TEXTAUSZUG:
• • • • • • •
NRV zu eAkte an den Amtsgerichten
NRV Aktuell
Mitteilung an alle Richterinnen und Richter
Die “Dauerbaustelle eAkte” ist nun auch an den Amtsgerichten angekommen. Die derzeitige Performance erweist sich aber spätestens jetzt als für Massenverfahren untauglich.
Liebe Kolleg*innen,
Nach Einführung der e-Akte in der Arbeits-, Verwaltungs- und Sozialgerichtsbarkeit wird die e-Akte nun auch schrittweise in der ordentlichen Gerichtsbarkeit eingeführt. Die ersten Erfahrungen machen dabei deutlich, dass die vor allem in der Sozialgerichtsbarkeit bereits erkannten negativen Auswirkungen der Einführung der e-Akte auch bei der Einführung in der ordentlichen Gerichtsbarkeit gerade bei den Amtsgerichten zu einem nicht mehr zu bewältigenden Mehraufwand führen.
Exemplarisch zeigt sich dies bei dem Amtsgericht Itzehoe, bei dem jüngst, als erstem Amtsgericht im Land, die e-Akte eingeführt worden ist.
Ganz generell ist seit der dortigen Einführung der e-Akte festzustellen, dass schon das normale Zusammenspiel zwischen VIS und forumSTAR mit deutlichen zeitlichen Verzögerungen einhergeht. Hinzu kommt, dass es häufig zu Systemabstürzen bzw. zum Einfrieren des Bildschirms kommt. Generell wird von dort berichtet, dass ein zeitgleicher Betrieb von VIS, forumSTAR und Outlook – was aufgrund der heutigen Arbeitsanforderungen der Normalbetrieb ist – die vorhandene Hardware regelmäßig überfordert.
Ferner führt das Zusammenspiel zwischen der Software VIS und des Fachverfahrens forumSTAR bei für die Amtsgerichte typischen Massenverfahren dazu, dass einfachste Arbeitsschritte, die vor Einführung der e-Akte nur wenige Sekunden gedauert haben, sich zeitlich auf ein Vielfaches (mehrere Minuten) ausdehnen – angesichts der Masse der betroffenen Arbeitsschritte geht es hier um wirklich relevante zeitliche Verzögerungen. Besonders deutlich wird dies auch in Betreuungsverfahren, bei denen nach einem Bericht aus der Itzehoer Richterschaft bei einem Arbeitskraftanteil schon ab 0,5 sich der Zeitaufwand pro Tag für eine Richterin/Richter um ca. 1 Stunde erhöht. Ebenso betroffen sind auch die weiteren Dienste im Gericht, also die Rechtspfleger:innen und vor allem die Mitarbeiter:innen auf den Geschäftsstellen.
• • • • • • •
AUSZÜGE AUS DATENSÄTZEN:
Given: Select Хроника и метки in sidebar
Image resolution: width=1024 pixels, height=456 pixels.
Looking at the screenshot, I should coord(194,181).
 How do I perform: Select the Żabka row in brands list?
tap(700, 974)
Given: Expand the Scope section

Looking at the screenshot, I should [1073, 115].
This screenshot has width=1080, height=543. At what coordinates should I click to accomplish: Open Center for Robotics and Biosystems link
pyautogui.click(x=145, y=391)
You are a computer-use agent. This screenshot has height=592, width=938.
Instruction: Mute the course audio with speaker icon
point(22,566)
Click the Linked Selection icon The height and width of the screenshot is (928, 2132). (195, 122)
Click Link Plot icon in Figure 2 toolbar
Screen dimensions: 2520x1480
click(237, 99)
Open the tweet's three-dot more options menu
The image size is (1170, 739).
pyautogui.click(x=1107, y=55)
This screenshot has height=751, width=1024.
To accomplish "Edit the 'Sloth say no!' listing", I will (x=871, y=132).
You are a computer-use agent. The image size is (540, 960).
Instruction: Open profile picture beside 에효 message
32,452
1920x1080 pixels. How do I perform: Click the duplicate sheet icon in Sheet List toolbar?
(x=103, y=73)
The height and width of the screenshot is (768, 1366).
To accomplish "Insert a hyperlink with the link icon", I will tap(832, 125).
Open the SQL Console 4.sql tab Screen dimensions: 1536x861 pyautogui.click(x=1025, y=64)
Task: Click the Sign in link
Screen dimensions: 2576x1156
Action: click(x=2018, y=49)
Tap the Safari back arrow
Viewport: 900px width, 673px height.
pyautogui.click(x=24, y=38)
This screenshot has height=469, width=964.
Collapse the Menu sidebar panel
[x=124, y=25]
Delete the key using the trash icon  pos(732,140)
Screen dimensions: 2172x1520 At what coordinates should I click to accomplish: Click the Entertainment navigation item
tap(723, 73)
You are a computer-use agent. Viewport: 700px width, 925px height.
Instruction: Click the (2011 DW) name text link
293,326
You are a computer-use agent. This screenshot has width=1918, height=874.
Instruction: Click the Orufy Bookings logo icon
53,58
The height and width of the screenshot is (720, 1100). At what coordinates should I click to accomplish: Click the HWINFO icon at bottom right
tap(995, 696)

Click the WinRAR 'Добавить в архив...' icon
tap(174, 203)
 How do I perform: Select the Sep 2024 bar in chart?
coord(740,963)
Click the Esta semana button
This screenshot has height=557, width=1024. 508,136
• • • • • • •
AUFGABEN:
1/ Prüfen Sie, ob die Aussagen (a), (b) und (c) mit der Mitteilung zur E-Akte übereinstimmen, und antworten Sie jeweils mit Ja oder Nein samt den entscheidenden Worten der Mitteilung im genauen Wortlaut. (a) Das Amtsgericht Itzehoe war das erste Amtsgericht im Land, an dem die E-Akte eingeführt wurde. (b) Systemabstürze treten seit der Einführung nur selten auf. (c) In Betreuungsverfahren steigt der tägliche Zeitaufwand für eine Richterin oder einen Richter um etwa zwei Stunden.
2/ Entnehmen Sie der Mitteilung zur E-Akte den Abschnitt, der bei den Worten „Exemplarisch zeigt sich“ beginnt und nach den Worten „Hardware regelmäßig überfordert.“ endet.
Die Datensätze stammen aus einer anderen Quelle als die Mitteilung.

LÖSUNGSÜBERSICHT:
1/
(a) Ja: „als erstem Amtsgericht im Land, die e-Akte eingeführt worden ist“
(b) Nein: „dass es häufig zu Systemabstürzen bzw. zum Einfrieren des Bildschirms kommt“
(c) Nein: „sich der Zeitaufwand pro Tag für eine Richterin/Richter um ca. 1 Stunde erhöht“

2/
Exemplarisch zeigt sich dies bei dem Amtsgericht Itzehoe, bei dem jüngst, als erstem Amtsgericht im Land, die e-Akte eingeführt worden ist.
Ganz generell ist seit der dortigen Einführung der e-Akte festzustellen, dass schon das normale Zusammenspiel zwischen VIS und forumSTAR mit deutlichen zeitlichen Verzögerungen einhergeht. Hinzu kommt, dass es häufig zu Systemabstürzen bzw. zum Einfrieren des Bildschirms kommt. Generell wird von dort berichtet, dass ein zeitgleicher Betrieb von VIS, forumSTAR und Outlook – was aufgrund der heutigen Arbeitsanforderungen der Normalbetrieb ist – die vorhandene Hardware regelmäßig überfordert.